C'est bien connu, l'histoire est écrite par des hommes. On y trouve peu de femmes célèbres. Si Rousseau,
Kant ou
Nietzsche sont connus pour avoir eu des idées géniales en marchant, on en sait beaucoup moins sur les marcheuses féminines.
Ce bouquin tente de réparer cet oubli, à travers le portrait d'une poignée d'entre elles.
Simone de Beauvoir, que l'on se représente volontiers discutant et fumant à une terrasse de café de St Germain, était une grande marcheuse. Comme Georgia O'Keefe. D'autres m'étaient complètement inconnues, telle Gwen Jones. le livre esquisse leur biographie tumultueuse et leur volonté d'indépendance, leur recherche de la solitude - qui est comme le dit l'auteure, le contraire de l'esseulement. Il faut pas mal de courage pour marcher seule, surtout au 19ème siècle, quand on se voyait refuser l'accès à une auberge pourtant vide, ou pourchasser par les assiduités de mâles priapiques.

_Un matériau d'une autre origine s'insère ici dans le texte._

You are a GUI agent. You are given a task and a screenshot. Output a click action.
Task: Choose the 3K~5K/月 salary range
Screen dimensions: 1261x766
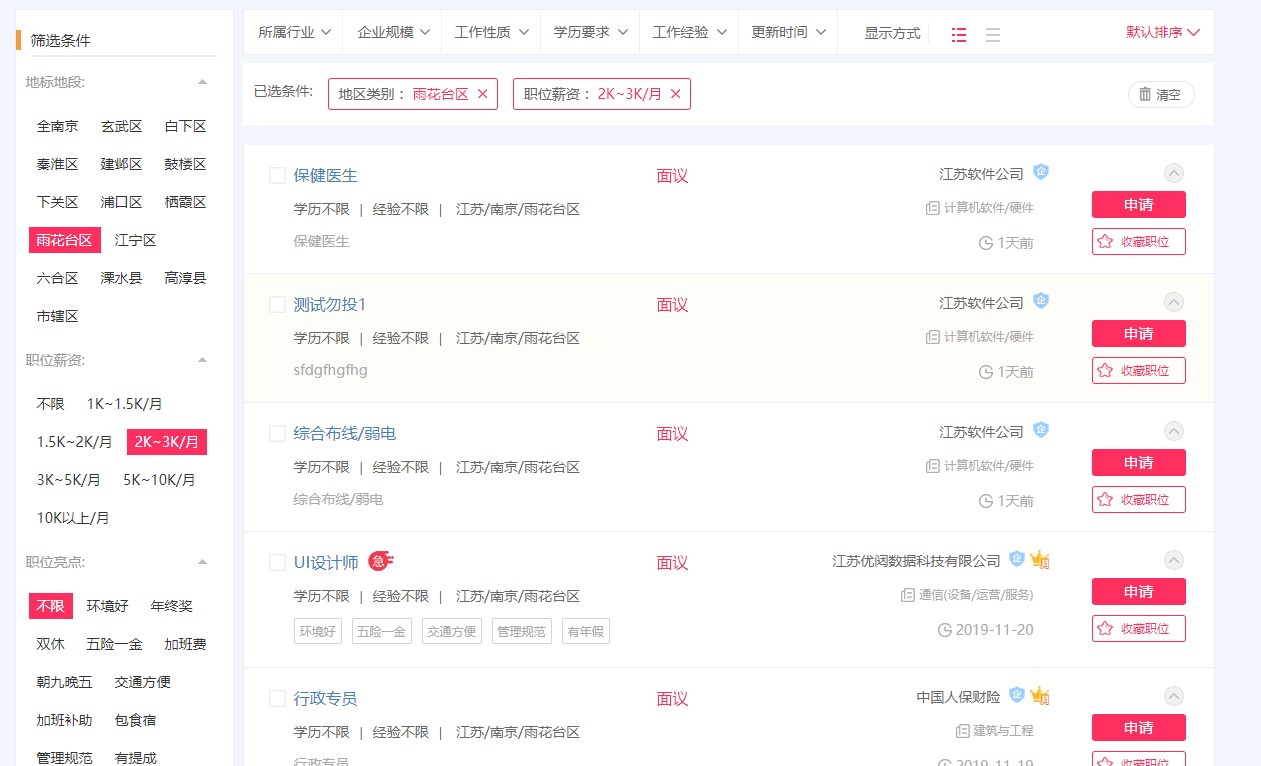tap(69, 480)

Annabel Abbs a eu l'intelligence d'alterner les histoires de ces femmes avec la sienne propre, ses recherches, ses randonnées. Ce qui donne lieu à quelques passages savoureux. Par exemple, lorsqu'elle découvre que les chemins si fréquentés il y a un siècle par des marcheurs, ont disparu de la carte, ou bien, au contraire, ont été remplacés par des voies rapides bordées de trottoirs ridiculement étroits, de la largeur d'une chaussure.
Tous ceux qui ont eu le plaisir mêlé d'un peu de peur en randonnant de manière itinérante, en déchiffrant les cartes, en se perdant, retrouveront ici des pensées qui les ont certainement effleurées alors. La découverte de ce que peut être un paysage. La vulnérabilité. L'obscurité et la clarté des étoiles. L'étonnement de découvrir que l'on peut se passer d'un smartphone, et qu'un sac de 12 kilos suffit à contenir l'essentiel. Nos ancêtres étaient des nomades, y compris les femmes qui marchaient en moyenne 16 km/jour, portant les enfants jusqu'à 4 ans.
Cerise sur le gâteau, l'auteur a du style, simple, précis et émouvant sans être trop recherché. Elle transmet efficacement les sentiments qu'elle a éprouvé. Ses descriptions des petits tableaux de Gwen John en particulier touchent juste, au point que je suis allé les contempler sur le ouaibe. On trouvera aussi dans son livre des références à des études scientifiques montrant comment la marche peut nous faire du bien à la fois sur le plan physique et sur le plan mental.